Je tue il...
(Gallimard folio policier, 2006, 121 p.)
En 1945 à la Nouvelle-Calédonie, Viviane rencontre un auteur parisien
à succès, René Trager, qui cherche l'anonymat à
la Nouvelle-Calédonie. "Il" se marie avec Viviane. En cours de lecture on
apprend pas mal sur l'histoire de l'Île, autrefois prison de
déportation et île à plantations de sucre et de café;
où les Canaques n'ont reçu des libertés que tout juste
après la guerre. En plus "Il" sème ad libitum des noms d'auteurs et
des citations de livres. Le bibliothécaire de l'île qui a tout lu
de "Il", cherche sa compagnie. Un soir ce bibliothécaire est tué,
et après une recherche policière un Canaque est inculpé,
mis à mort. Viviane découvre la culpabilité de son mari
et "Je tue Il...". La veuve Viviane reçoit une lettre de Paris, signée
du nom de son mari: une affaire d'escroquerie littéraire se révèle.

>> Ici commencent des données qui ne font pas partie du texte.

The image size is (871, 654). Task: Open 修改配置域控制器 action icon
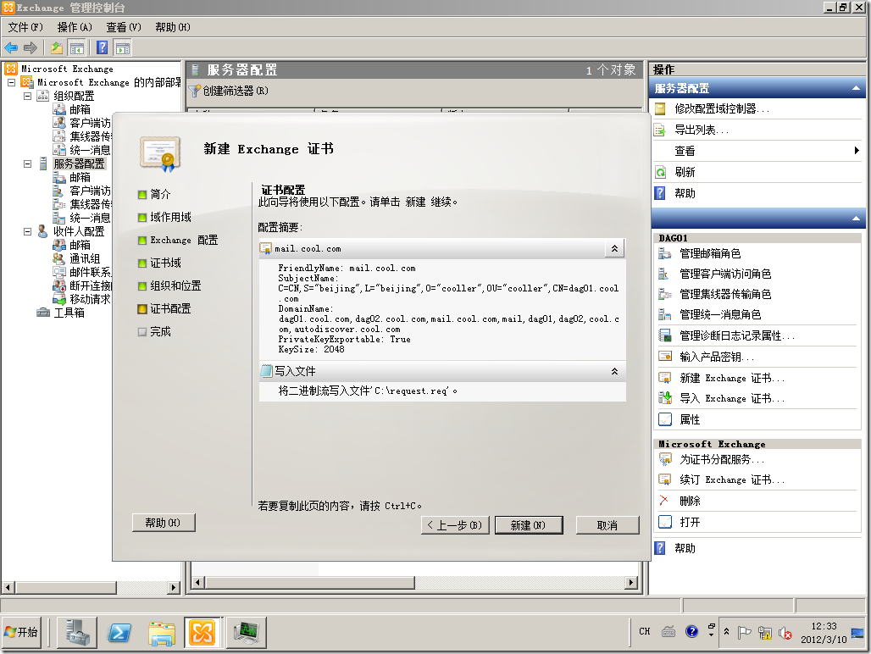(663, 108)
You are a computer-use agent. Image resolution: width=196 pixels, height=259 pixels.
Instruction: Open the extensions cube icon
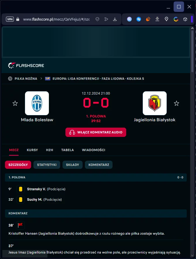tap(185, 19)
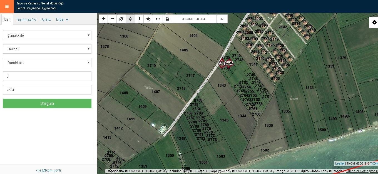This screenshot has width=378, height=174.
Task: Expand the Demirtepe neighborhood dropdown
Action: pos(47,63)
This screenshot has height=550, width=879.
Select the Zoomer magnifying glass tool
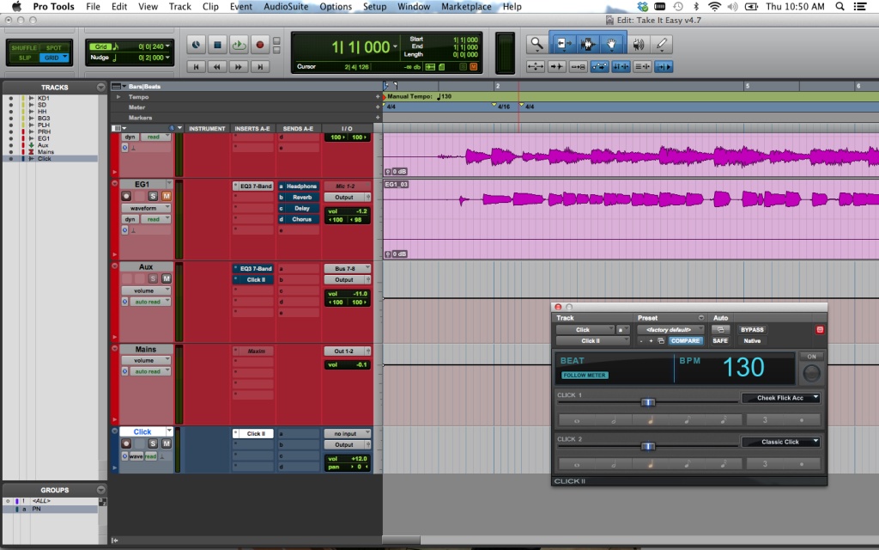point(537,43)
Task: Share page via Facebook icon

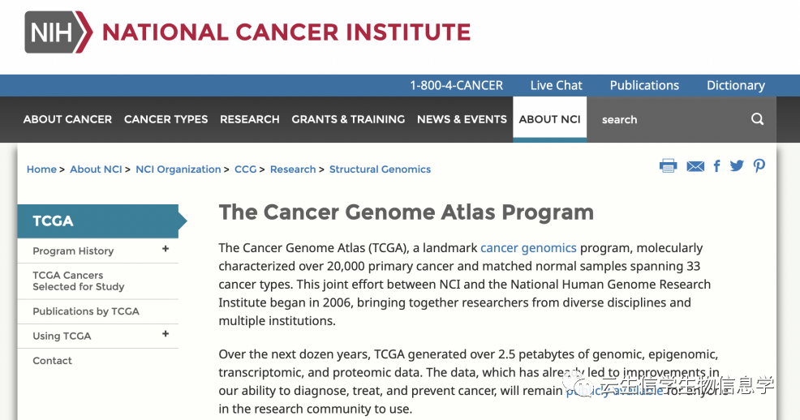Action: [x=716, y=166]
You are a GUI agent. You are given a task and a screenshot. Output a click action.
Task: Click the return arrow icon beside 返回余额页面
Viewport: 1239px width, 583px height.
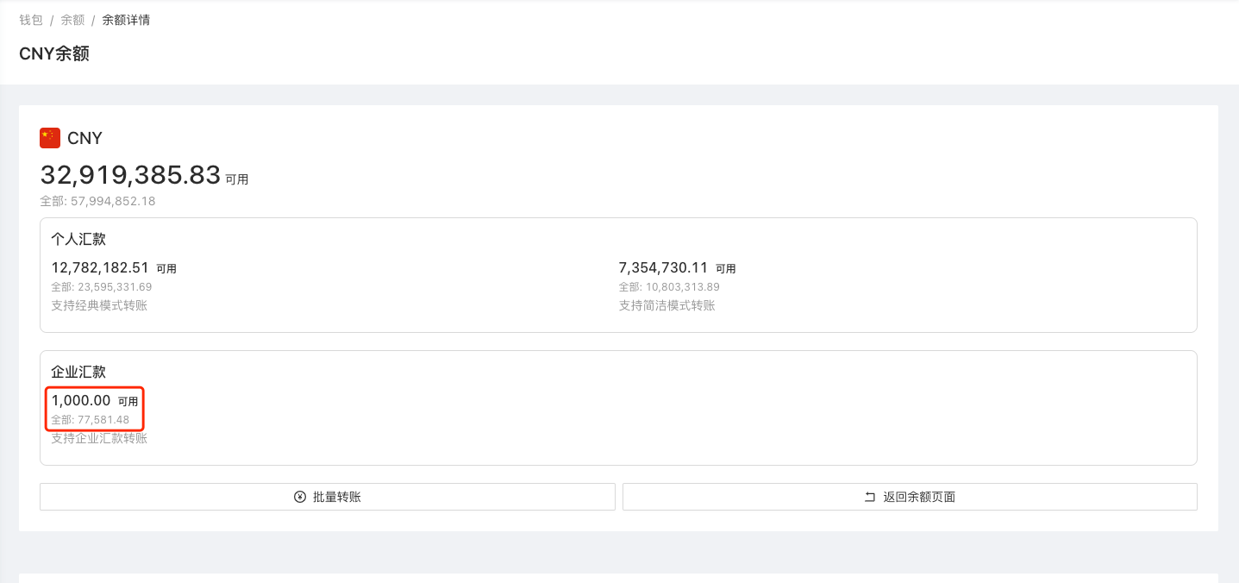870,497
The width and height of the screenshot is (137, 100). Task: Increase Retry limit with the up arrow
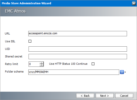coord(42,63)
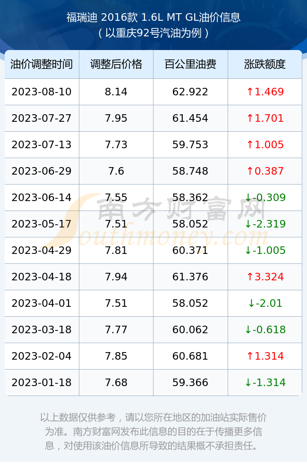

Le dernier chapitre est un petit résumé d'escroqueries
littéraires dans l'histoire; et en postface J.B. Pouy explique que
Didier Daeninckx a été quelque temps victime d'une telle
escroquerie.
Le récit prend bien; la parti polar est un peu mince, mais cela est
compensé par une richesse de données historiques et
littéraires, bien que présentées un peu trop
énumératif. Quarante, cinquante auteurs plus ou moins connus y
passent: de Cervantes à Proust, Géraldy, Sagan et d'autres. La
préface est de J.B. Pouy, directeur de la série "Poulpe"; il en
rajoute encore sur les auteurs modernes. Pour ce qui est du nom René
Trager, le WEB mentionne un faussaire nantais né en 1943.